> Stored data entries
-=-=-
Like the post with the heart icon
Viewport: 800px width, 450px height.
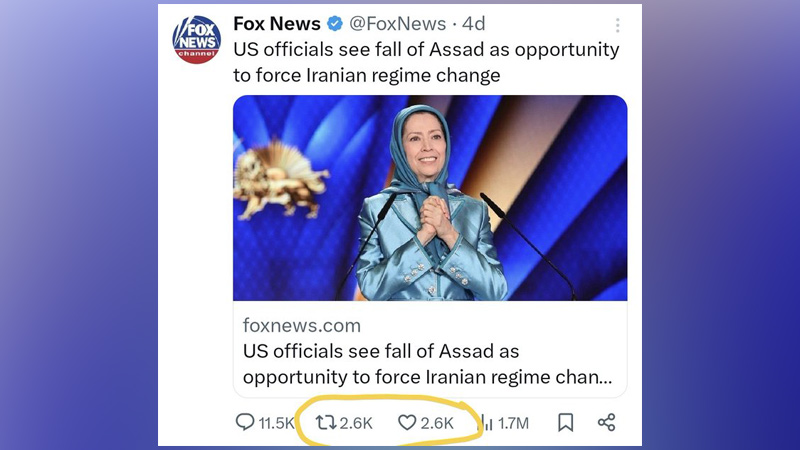406,423
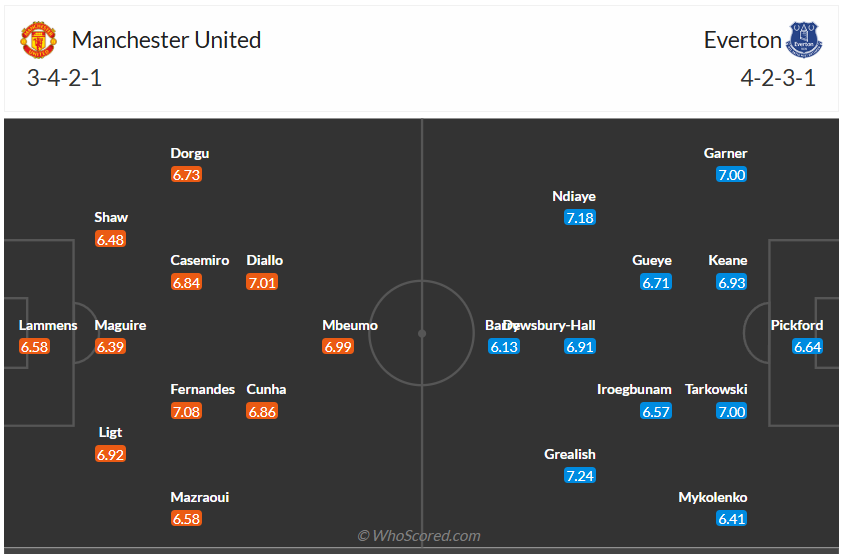Click Ndiaye's 7.18 rating badge
The width and height of the screenshot is (845, 554).
580,218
-=-=-
> WHAT YOU NEED TO DO
Leave the pictures out and return each entry exactly.

> EXPECTED ANSWER
Like the post with the heart icon
Viewport: 800px width, 450px height.
406,423
Click Ndiaye's 7.18 rating badge
The width and height of the screenshot is (845, 554).
580,218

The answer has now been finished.